Chi era Otello?  Sfoglio un vecchio decreto di citazione per il processo Moro bis: Conisti Otello, nato a Poggio Fidoni 11.3.1958, detenuto Casa Circondariale Rebibbia N.C.
Arrestato nel maggio del 1980 a Roma, città in cui viveva da tempo, era accusato di far parte del Movimento Proletario di Resistenza Offensivo, cioè di un’area di simpatizzanti delle Br.
Il 21 giugno 1982, nel corso del processo Moro bis in Corte d’assise, fa prima «sapere che chi lo ha inserito nel nuovo gruppo di “dissociati” ha preso un abbaglio» e poi dice «al presidente Santiapichi di revocare il mandato al difensore e di non voler rispondere ad alcuna domanda» (La Stampa, 22.06.1982).

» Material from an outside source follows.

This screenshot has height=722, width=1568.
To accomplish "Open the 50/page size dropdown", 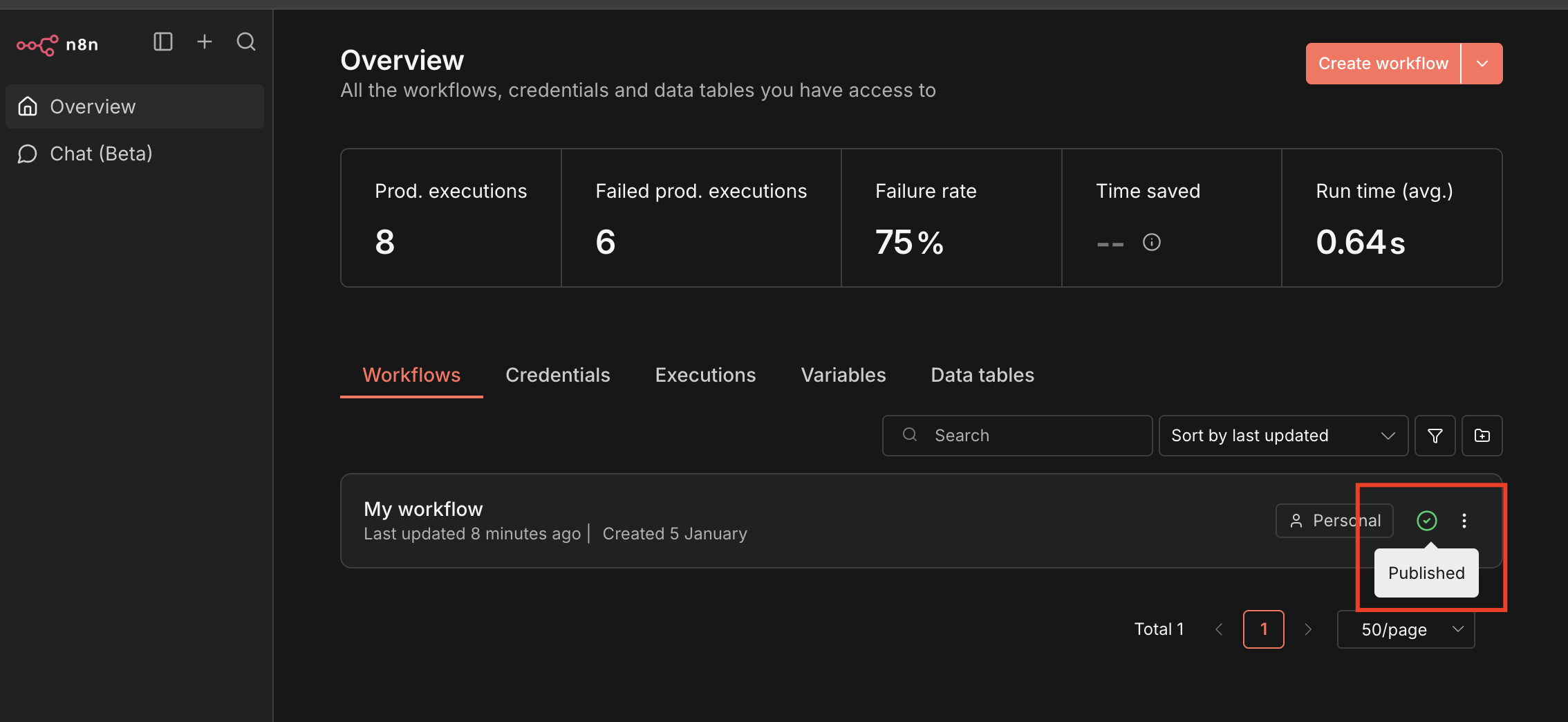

Dopo il mio arresto, avvenuto nel novembre 1982, lo conobbi. C’era la fase finale del processo Moro bis e Otello lo ricordo con la faccia simpatica, un paio di jeans, un maglione color arancio e uno zuccotto di lana in testa quasi per anticipare di un ventennio l’estetica del cantante Manu Chao.
Non aveva reati di sangue o per specifiche azioni armate ma il Pubblico Ministero Nicolò Amato chiese 18 anni di galera, una condanna quasi uguale a quella prospettata per i “pentiti” pluriomicidi. Due pesi e due misure.

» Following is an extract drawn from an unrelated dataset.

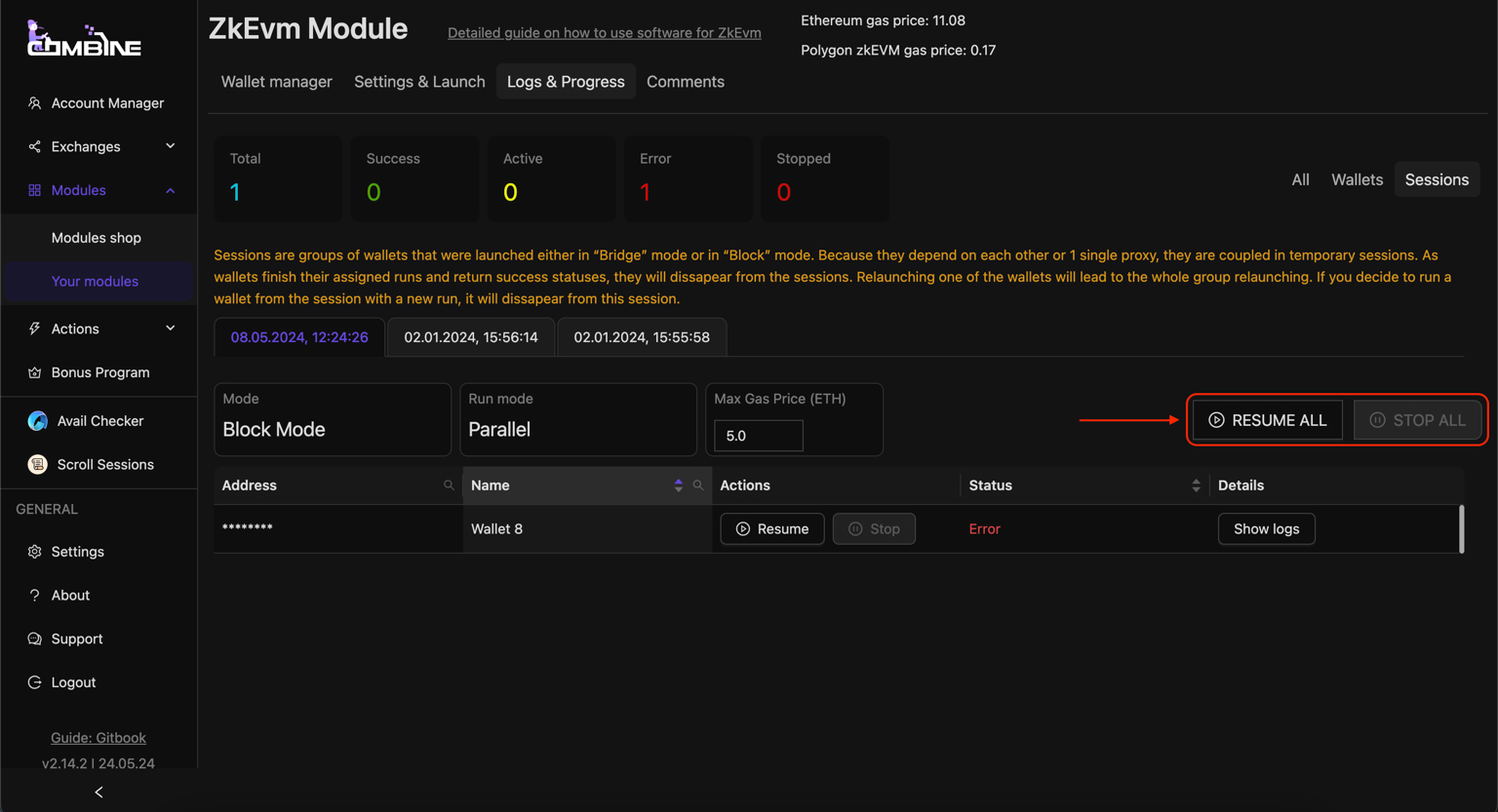
Task: Click the Combine logo icon
Action: 83,39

In seguito la pena gli fu ridotta ma trascorse in carcere il decennio successivo all’arresto.
Superò quell’esperienza con la forza dell’ironia, del ragionamento e della volontà di costruire una nuova e dignitosa prospettiva di vita.

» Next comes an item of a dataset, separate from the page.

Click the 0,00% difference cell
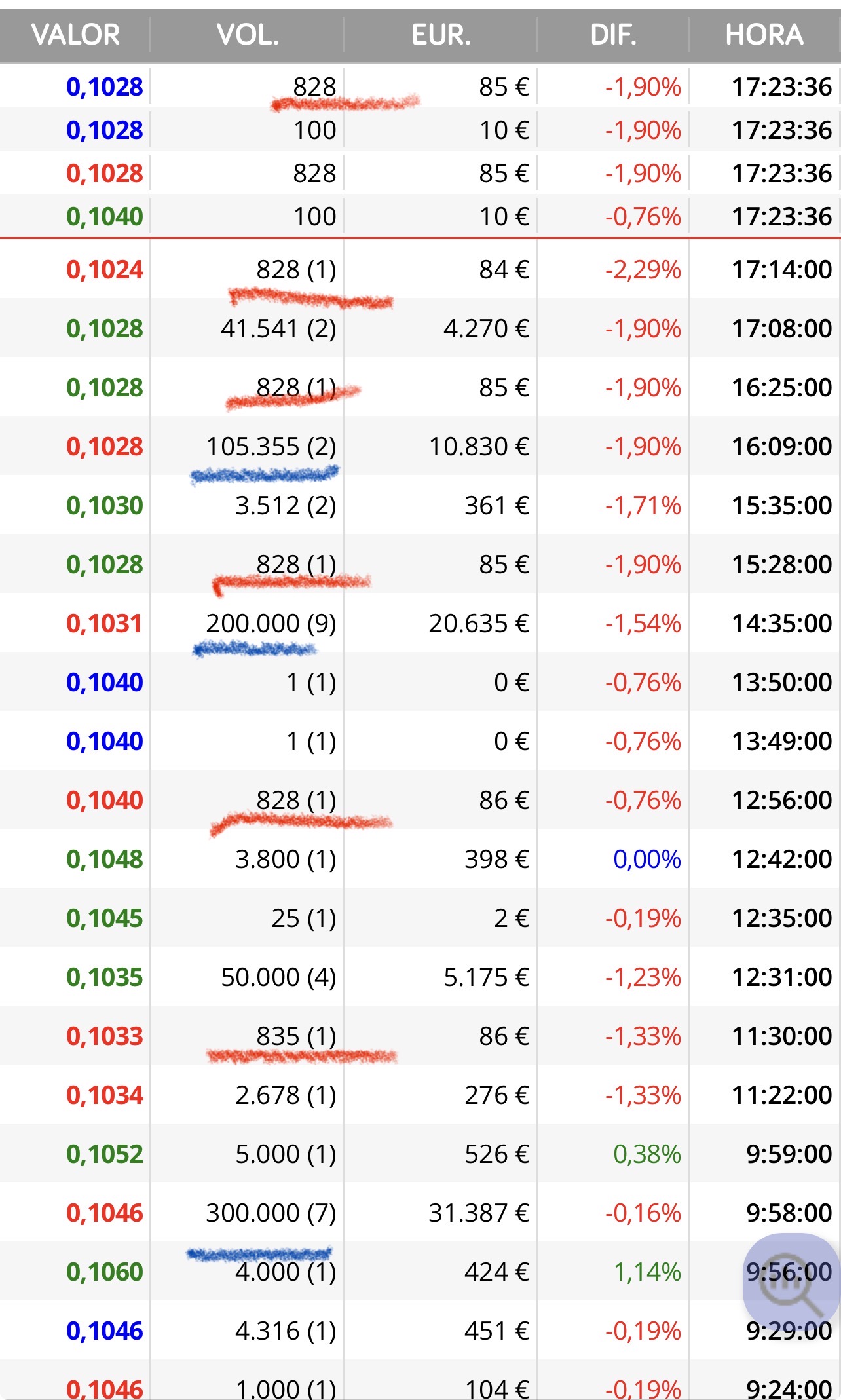 646,859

Com’era di carattere? È semplice dirlo: gioviale, scanzonato, arguto in stile romanesco. Gli piaceva giocare col dialetto pur non essendo romano de Roma.
Mai aggressivo verso gli altri, sempre disposto al dialogo ma fermo nei valori della solidarietà contro le oppressioni, nella critica alle leggi premiali, nell’assunzione delle proprie responsabilità e quindi nel rifiutare una rapida libertà mandando in galera altre persone o facendosi attrarre dalla logica dell’abiura denominata “dissociazione”.
In un quadro di mestizia aveva la capacità di fare battute ironiche e produrre il buon umore anche ai più depressi. Nel carcere di Bellizzi Irpino, dove fu catapultato a metà degli anni ’80, diceva ad esempio e in modo salomonico: “Qui non si soffre come cani ma come cinque canili”.
I gradi di sofferenza nelle carceri erano da lui paragonati al numero dei canili.
Aveva ragione. Ogni carcere è simile ad una specifica quantità di canili. Di vario grado e affollamento.
Mentre scrivo queste cose a mo’ di diario, tanto per mantenere per sempre il ricordo di Otello, un amico mi telefona: «c’erano molte persone. Ho rivisto alcuni che lavoravano e altri che ancora lavorano con “Sensibili alle foglie”. Parecchi ex compagni di carcere. La moglie Mara, colleghi di lavoro di quest’ultima, e la figlia Egle di 21 anni. Sembrava che il sole di oggi volesse asciugare le lacrime e donare un sorriso a tutti».